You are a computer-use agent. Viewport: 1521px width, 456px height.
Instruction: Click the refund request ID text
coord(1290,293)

---

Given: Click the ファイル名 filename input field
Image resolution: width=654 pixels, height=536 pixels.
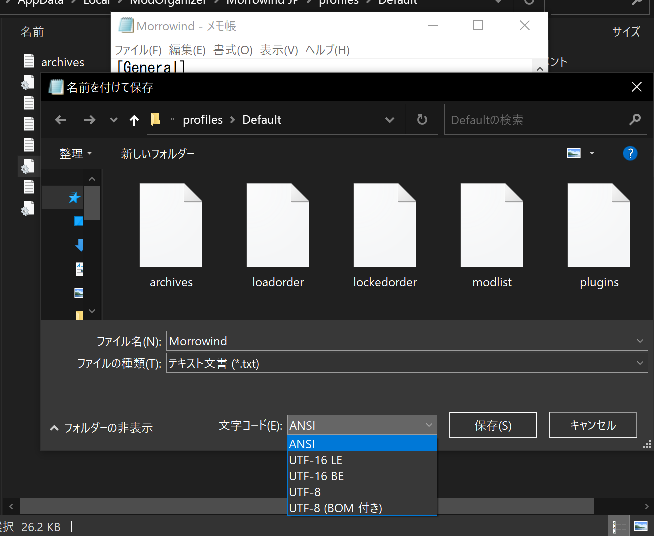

** Required work **
Reproduce the lines of the entries above from the one with "Given: Click the ファイル名 filename input field" to the one with "Image resolution: width=654", both included, exactly and without any other line.

** Answer for this exercise **
Given: Click the ファイル名 filename input field
Image resolution: width=654 pixels, height=536 pixels.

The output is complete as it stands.